In the Bolivian Amazon, not far from the border with Brazil, people who lived between 1,500 and 600 years ago created settlements with a complex network of fortifications, roads, canals and dams, apparently controlled from the top of rammed earth pyramids that surpassed the 20 meters high.
The details of this lost civilization, presented in the latest issue of the scientific journal Nature, should bury once and for all the idea that the Amazonian territory was “only bush” before the arrival of Europeans.
“These platforms and pyramids were artificial from the base to the top. In fact, they were built on top of terraces up to 6 meters high, which, in themselves, already correspond to an incredible amount of work”, says Heiko Prümers, researcher at the German Archaeological Institute and coordinator of the new study.
Along with the Bolivian Carla Jaimes Betancourt, from the University of Bonn (also in Germany), Prümers has been working in the Llanos de Mojos region for about 20 years, mapping the archaeological sites of the so-called Casarabe culture, which spread over a territory of 4,500 kmtwo (about three times the area of ​​the city of São Paulo).
The Llanos de Mojos are formed, for the most part, by a type of periodically flooded savannah – something that, from the Brazilian point of view, could be seen as a mixture of the Pantanal and the Cerrado, although the area also has more stretches of forest. dense.
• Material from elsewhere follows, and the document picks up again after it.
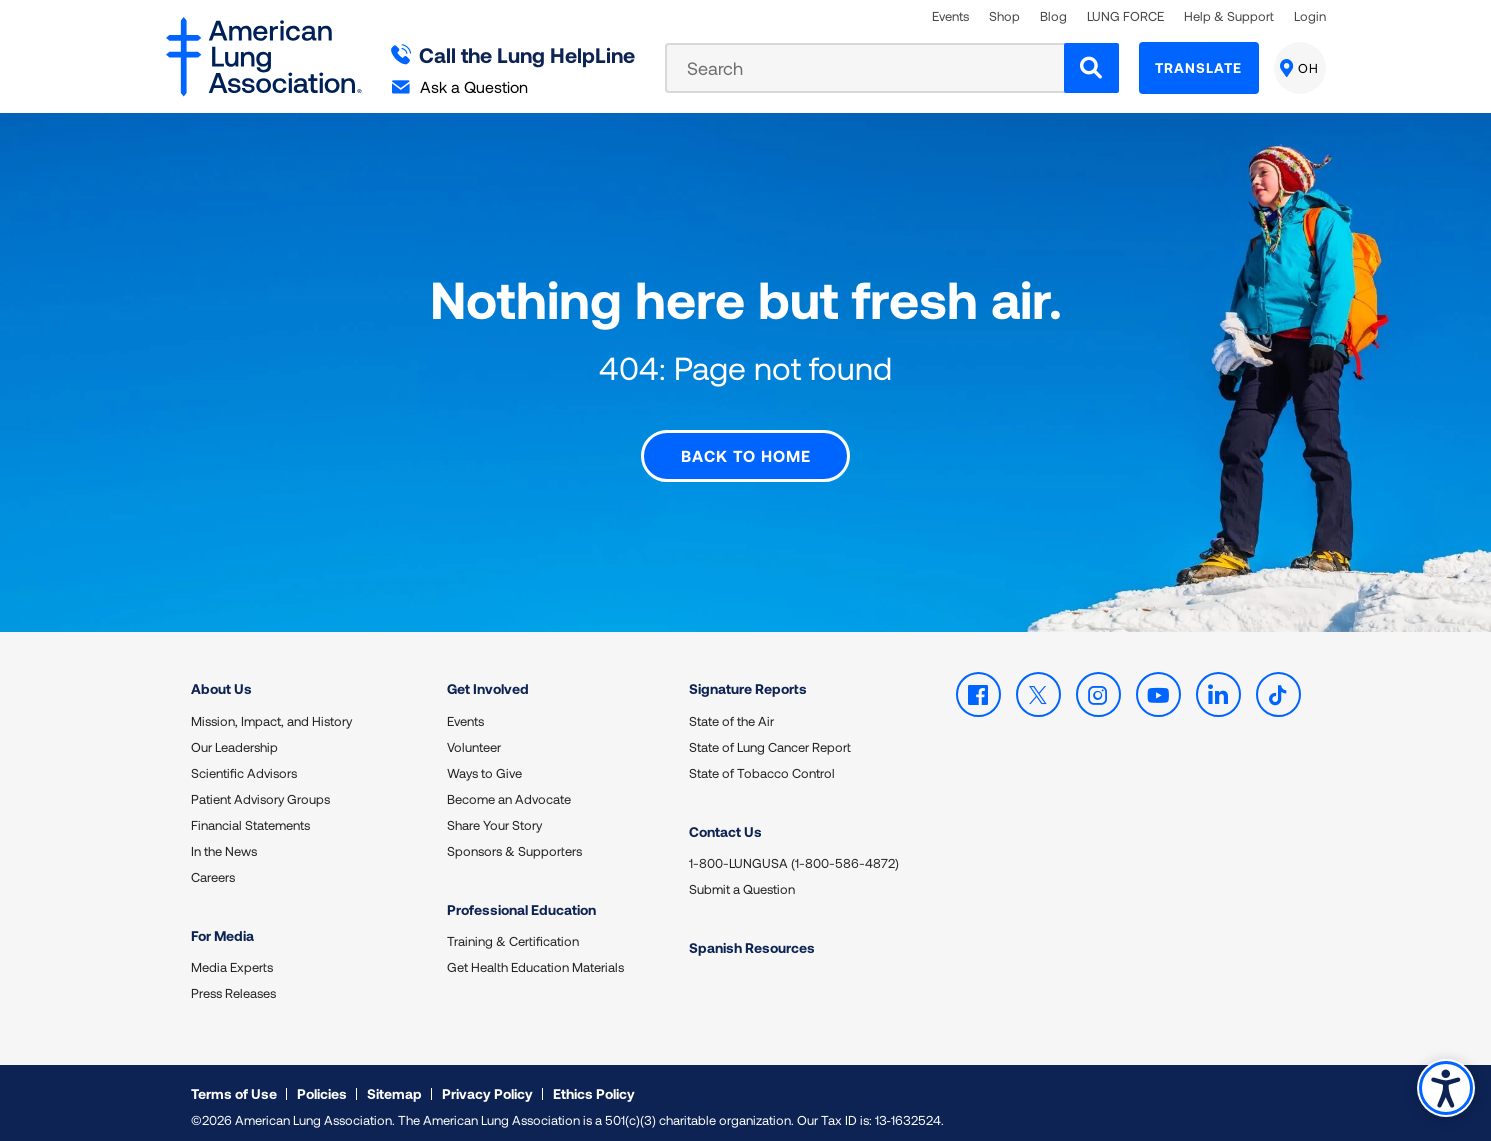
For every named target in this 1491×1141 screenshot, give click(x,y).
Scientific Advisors (244, 765)
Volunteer (474, 739)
Several previous studies already indicated that the pre-Columbian population of the region adopted sophisticated systems of land management, such as artificial raised fields where they could plant even during the floods, channels to regulate the distribution of water, ramps and roads that facilitated displacement in the season. rainy
However, the still dense vegetation cover in much of the region used to hinder attempts to have an overview of the changes made by the peoples of the past in the territory. As a result, archaeologists have turned to “lidar” (pronounced “laider”), technology that can be described as an equivalent to radar that uses lasers.
The “dealers” aboard planes or helicopters fire pulses of infrared lasers towards the ground. The time it takes for light to “hit” the ground and be reflected back to the device’s detectors, as if it were an echo, is used to calculate the details of the relief below with great precision, allowing the creation of maps of the terrain that do not are hampered by the presence of trees.
Thanks to the “lidar”, Prümers, Betancourt and their colleagues managed to map a network of 24 archaeological sites of the Casarabe culture, two of which, named Cotoca and LandÃvar, are city-sized, with 147 hectares and 315 hectares, respectively (one hectare corresponds to the area of ​​a football field).
Both have an apparent ritualistic or governmental center formed by the terraces and the pyramids on top of them. In addition, they were surrounded by three concentric defensive structures, formed by a moat and a wall or bulkhead, also made of beaten earth.
“These centers are the product of a long process. Like Rome, they were not built in a single day”, compares the German researcher. “The three ‘rings’ of defensive structure at the Cotoca site, for example, indicate constant remodeling and adaptations caused by a growing population.”
In addition, the other sites scattered throughout the region indicate a hierarchy of settlements with different sizes and functions. Some of the locations have smaller ceremonial platforms (but no pyramids); others appear to be small and medium-sized villages. It’s as if there were two metropolises, some regional capitals and more modest localities, let’s say.
According to Prümers, the linguistic and cultural diversity of the region today is too great to know which people were responsible for the construction of the structures. There are indications of commercial contacts with the region of Cochabamba, also in the Bolivian Amazon, and with the Brazilian Amazon, and even with the Andes (in this case, few objects made of copper).
The question is to what extent the discoveries in Bolivia are really unique in the Amazon context. Several areas of the Brazilian Amazon, such as the Alto Xingu and the island of Marajó, have monumental structures, such as large roads, fortifications and even artificial platforms made to shelter settlements during floods, albeit on a smaller scale.
“I followed this story from the beginning because I was in Bolivia in 2019, when some of these flybys were made”, says Brazilian archaeologist Eduardo Góes Neves, from USP, one of the main researchers of the pre-Columbian Amazon in the country. “Heiko and Carla, for me, are the best field archaeologists in the Amazon today, and this work is the crowning achievement of their efforts. For the time being, in fact, it is something unique, although we don’t know what might come up.” in the future.”